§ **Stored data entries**
- Opening Delimiter -

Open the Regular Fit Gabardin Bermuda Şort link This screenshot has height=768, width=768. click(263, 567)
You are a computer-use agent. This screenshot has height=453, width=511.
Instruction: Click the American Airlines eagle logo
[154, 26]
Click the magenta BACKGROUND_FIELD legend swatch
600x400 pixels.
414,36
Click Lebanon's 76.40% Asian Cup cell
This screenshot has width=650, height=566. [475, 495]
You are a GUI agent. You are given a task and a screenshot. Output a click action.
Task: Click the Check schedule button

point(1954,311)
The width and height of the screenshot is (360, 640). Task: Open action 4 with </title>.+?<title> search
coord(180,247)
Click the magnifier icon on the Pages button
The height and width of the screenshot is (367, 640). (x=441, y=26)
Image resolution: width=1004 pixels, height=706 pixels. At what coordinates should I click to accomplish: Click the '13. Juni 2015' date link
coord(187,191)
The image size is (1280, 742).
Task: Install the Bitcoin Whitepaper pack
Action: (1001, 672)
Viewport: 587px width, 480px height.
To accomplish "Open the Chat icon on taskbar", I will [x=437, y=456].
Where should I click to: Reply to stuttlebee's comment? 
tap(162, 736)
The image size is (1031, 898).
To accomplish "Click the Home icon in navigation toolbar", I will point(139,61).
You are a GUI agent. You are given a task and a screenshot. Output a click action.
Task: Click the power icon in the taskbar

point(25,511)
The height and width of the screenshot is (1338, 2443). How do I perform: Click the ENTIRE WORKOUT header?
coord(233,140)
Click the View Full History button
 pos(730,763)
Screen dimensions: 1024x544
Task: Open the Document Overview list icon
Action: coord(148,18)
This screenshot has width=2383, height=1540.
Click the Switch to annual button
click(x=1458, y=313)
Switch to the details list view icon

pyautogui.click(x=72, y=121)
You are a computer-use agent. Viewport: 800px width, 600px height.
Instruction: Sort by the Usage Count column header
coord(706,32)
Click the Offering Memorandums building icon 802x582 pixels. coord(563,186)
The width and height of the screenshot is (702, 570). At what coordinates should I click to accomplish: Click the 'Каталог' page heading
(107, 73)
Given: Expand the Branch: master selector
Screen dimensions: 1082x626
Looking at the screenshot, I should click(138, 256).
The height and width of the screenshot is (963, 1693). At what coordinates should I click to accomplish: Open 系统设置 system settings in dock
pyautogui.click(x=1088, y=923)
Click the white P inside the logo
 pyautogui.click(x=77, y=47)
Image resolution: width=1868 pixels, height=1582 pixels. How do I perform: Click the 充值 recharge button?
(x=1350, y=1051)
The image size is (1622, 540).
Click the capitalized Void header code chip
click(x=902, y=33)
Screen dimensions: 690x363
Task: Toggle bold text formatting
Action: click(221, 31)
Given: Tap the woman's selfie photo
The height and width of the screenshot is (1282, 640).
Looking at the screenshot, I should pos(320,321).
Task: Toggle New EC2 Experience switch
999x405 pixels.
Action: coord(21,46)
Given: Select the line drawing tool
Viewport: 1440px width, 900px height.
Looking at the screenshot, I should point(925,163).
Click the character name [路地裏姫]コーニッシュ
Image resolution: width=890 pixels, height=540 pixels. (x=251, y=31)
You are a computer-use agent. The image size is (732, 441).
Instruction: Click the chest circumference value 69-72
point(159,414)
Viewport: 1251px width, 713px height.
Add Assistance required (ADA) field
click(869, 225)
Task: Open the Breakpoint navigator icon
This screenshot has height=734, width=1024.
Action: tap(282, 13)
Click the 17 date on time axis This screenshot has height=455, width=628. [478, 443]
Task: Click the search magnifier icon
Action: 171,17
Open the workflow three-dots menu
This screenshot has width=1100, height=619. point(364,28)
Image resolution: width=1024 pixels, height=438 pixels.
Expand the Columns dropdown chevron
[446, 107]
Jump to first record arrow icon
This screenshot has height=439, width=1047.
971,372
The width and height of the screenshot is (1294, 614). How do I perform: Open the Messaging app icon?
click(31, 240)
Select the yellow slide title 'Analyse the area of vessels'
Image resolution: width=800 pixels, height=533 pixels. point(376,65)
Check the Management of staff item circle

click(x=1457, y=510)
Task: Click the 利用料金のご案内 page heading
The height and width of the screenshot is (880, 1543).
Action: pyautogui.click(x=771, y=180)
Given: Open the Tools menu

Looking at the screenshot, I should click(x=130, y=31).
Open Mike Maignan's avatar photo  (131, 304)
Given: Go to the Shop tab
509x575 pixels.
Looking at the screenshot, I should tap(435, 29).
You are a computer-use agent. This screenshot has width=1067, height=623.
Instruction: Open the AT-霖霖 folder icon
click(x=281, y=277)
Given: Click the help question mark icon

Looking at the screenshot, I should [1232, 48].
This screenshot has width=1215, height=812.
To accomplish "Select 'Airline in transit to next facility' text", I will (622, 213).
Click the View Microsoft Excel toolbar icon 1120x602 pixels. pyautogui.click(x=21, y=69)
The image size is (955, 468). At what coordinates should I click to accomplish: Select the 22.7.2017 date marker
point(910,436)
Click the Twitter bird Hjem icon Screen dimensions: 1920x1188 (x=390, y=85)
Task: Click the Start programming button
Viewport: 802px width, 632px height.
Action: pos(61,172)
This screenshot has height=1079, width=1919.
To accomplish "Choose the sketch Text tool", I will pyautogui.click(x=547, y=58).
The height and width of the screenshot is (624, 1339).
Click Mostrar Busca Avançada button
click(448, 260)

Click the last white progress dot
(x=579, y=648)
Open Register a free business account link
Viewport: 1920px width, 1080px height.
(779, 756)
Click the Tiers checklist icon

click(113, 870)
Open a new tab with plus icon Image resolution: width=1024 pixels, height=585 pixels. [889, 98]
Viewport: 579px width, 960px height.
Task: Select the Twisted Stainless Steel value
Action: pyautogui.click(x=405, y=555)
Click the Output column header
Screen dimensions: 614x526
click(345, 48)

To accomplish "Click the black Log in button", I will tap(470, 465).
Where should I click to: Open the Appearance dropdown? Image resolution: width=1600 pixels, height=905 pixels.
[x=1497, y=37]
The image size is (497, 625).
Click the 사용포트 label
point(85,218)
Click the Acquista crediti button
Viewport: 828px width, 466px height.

- Closing Delimiter -

Output all of the entries without altering a single word.

Open the Regular Fit Gabardin Bermuda Şort link This screenshot has height=768, width=768. click(263, 567)
You are a computer-use agent. This screenshot has height=453, width=511.
Instruction: Click the American Airlines eagle logo
[154, 26]
Click the magenta BACKGROUND_FIELD legend swatch
600x400 pixels.
414,36
Click Lebanon's 76.40% Asian Cup cell
This screenshot has width=650, height=566. [475, 495]
You are a GUI agent. You are given a task and a screenshot. Output a click action.
Task: Click the Check schedule button

point(1954,311)
The width and height of the screenshot is (360, 640). Task: Open action 4 with </title>.+?<title> search
coord(180,247)
Click the magnifier icon on the Pages button
The height and width of the screenshot is (367, 640). (x=441, y=26)
Image resolution: width=1004 pixels, height=706 pixels. At what coordinates should I click to accomplish: Click the '13. Juni 2015' date link
coord(187,191)
The image size is (1280, 742).
Task: Install the Bitcoin Whitepaper pack
Action: (1001, 672)
Viewport: 587px width, 480px height.
To accomplish "Open the Chat icon on taskbar", I will [x=437, y=456].
Where should I click to: Reply to stuttlebee's comment? 
tap(162, 736)
The image size is (1031, 898).
To accomplish "Click the Home icon in navigation toolbar", I will point(139,61).
You are a GUI agent. You are given a task and a screenshot. Output a click action.
Task: Click the power icon in the taskbar

point(25,511)
The height and width of the screenshot is (1338, 2443). How do I perform: Click the ENTIRE WORKOUT header?
coord(233,140)
Click the View Full History button
 pos(730,763)
Screen dimensions: 1024x544
Task: Open the Document Overview list icon
Action: coord(148,18)
This screenshot has width=2383, height=1540.
Click the Switch to annual button
click(x=1458, y=313)
Switch to the details list view icon

pyautogui.click(x=72, y=121)
You are a computer-use agent. Viewport: 800px width, 600px height.
Instruction: Sort by the Usage Count column header
coord(706,32)
Click the Offering Memorandums building icon 802x582 pixels. coord(563,186)
The width and height of the screenshot is (702, 570). At what coordinates should I click to accomplish: Click the 'Каталог' page heading
(107, 73)
Given: Expand the Branch: master selector
Screen dimensions: 1082x626
Looking at the screenshot, I should click(138, 256).
The height and width of the screenshot is (963, 1693). At what coordinates should I click to accomplish: Open 系统设置 system settings in dock
pyautogui.click(x=1088, y=923)
Click the white P inside the logo
 pyautogui.click(x=77, y=47)
Image resolution: width=1868 pixels, height=1582 pixels. How do I perform: Click the 充值 recharge button?
(x=1350, y=1051)
The image size is (1622, 540).
Click the capitalized Void header code chip
click(x=902, y=33)
Screen dimensions: 690x363
Task: Toggle bold text formatting
Action: click(221, 31)
Given: Tap the woman's selfie photo
The height and width of the screenshot is (1282, 640).
Looking at the screenshot, I should pos(320,321).
Task: Toggle New EC2 Experience switch
999x405 pixels.
Action: coord(21,46)
Given: Select the line drawing tool
Viewport: 1440px width, 900px height.
Looking at the screenshot, I should point(925,163).
Click the character name [路地裏姫]コーニッシュ
Image resolution: width=890 pixels, height=540 pixels. (x=251, y=31)
You are a computer-use agent. The image size is (732, 441).
Instruction: Click the chest circumference value 69-72
point(159,414)
Viewport: 1251px width, 713px height.
Add Assistance required (ADA) field
click(869, 225)
Task: Open the Breakpoint navigator icon
This screenshot has height=734, width=1024.
Action: tap(282, 13)
Click the 17 date on time axis This screenshot has height=455, width=628. [478, 443]
Task: Click the search magnifier icon
Action: 171,17
Open the workflow three-dots menu
This screenshot has width=1100, height=619. point(364,28)
Image resolution: width=1024 pixels, height=438 pixels.
Expand the Columns dropdown chevron
[446, 107]
Jump to first record arrow icon
This screenshot has height=439, width=1047.
971,372
The width and height of the screenshot is (1294, 614). How do I perform: Open the Messaging app icon?
click(31, 240)
Select the yellow slide title 'Analyse the area of vessels'
Image resolution: width=800 pixels, height=533 pixels. point(376,65)
Check the Management of staff item circle

click(x=1457, y=510)
Task: Click the 利用料金のご案内 page heading
The height and width of the screenshot is (880, 1543).
Action: pyautogui.click(x=771, y=180)
Given: Open the Tools menu

Looking at the screenshot, I should click(x=130, y=31).
Open Mike Maignan's avatar photo  (131, 304)
Given: Go to the Shop tab
509x575 pixels.
Looking at the screenshot, I should tap(435, 29).
You are a computer-use agent. This screenshot has width=1067, height=623.
Instruction: Open the AT-霖霖 folder icon
click(x=281, y=277)
Given: Click the help question mark icon

Looking at the screenshot, I should [1232, 48].
This screenshot has width=1215, height=812.
To accomplish "Select 'Airline in transit to next facility' text", I will (622, 213).
Click the View Microsoft Excel toolbar icon 1120x602 pixels. pyautogui.click(x=21, y=69)
The image size is (955, 468). At what coordinates should I click to accomplish: Select the 22.7.2017 date marker
point(910,436)
Click the Twitter bird Hjem icon Screen dimensions: 1920x1188 (x=390, y=85)
Task: Click the Start programming button
Viewport: 802px width, 632px height.
Action: pos(61,172)
This screenshot has height=1079, width=1919.
To accomplish "Choose the sketch Text tool", I will pyautogui.click(x=547, y=58).
The height and width of the screenshot is (624, 1339).
Click Mostrar Busca Avançada button
click(448, 260)

Click the last white progress dot
(x=579, y=648)
Open Register a free business account link
Viewport: 1920px width, 1080px height.
(779, 756)
Click the Tiers checklist icon

click(113, 870)
Open a new tab with plus icon Image resolution: width=1024 pixels, height=585 pixels. [889, 98]
Viewport: 579px width, 960px height.
Task: Select the Twisted Stainless Steel value
Action: pyautogui.click(x=405, y=555)
Click the Output column header
Screen dimensions: 614x526
click(345, 48)

To accomplish "Click the black Log in button", I will tap(470, 465).
Where should I click to: Open the Appearance dropdown? Image resolution: width=1600 pixels, height=905 pixels.
[x=1497, y=37]
The image size is (497, 625).
Click the 사용포트 label
point(85,218)
Click the Acquista crediti button
Viewport: 828px width, 466px height.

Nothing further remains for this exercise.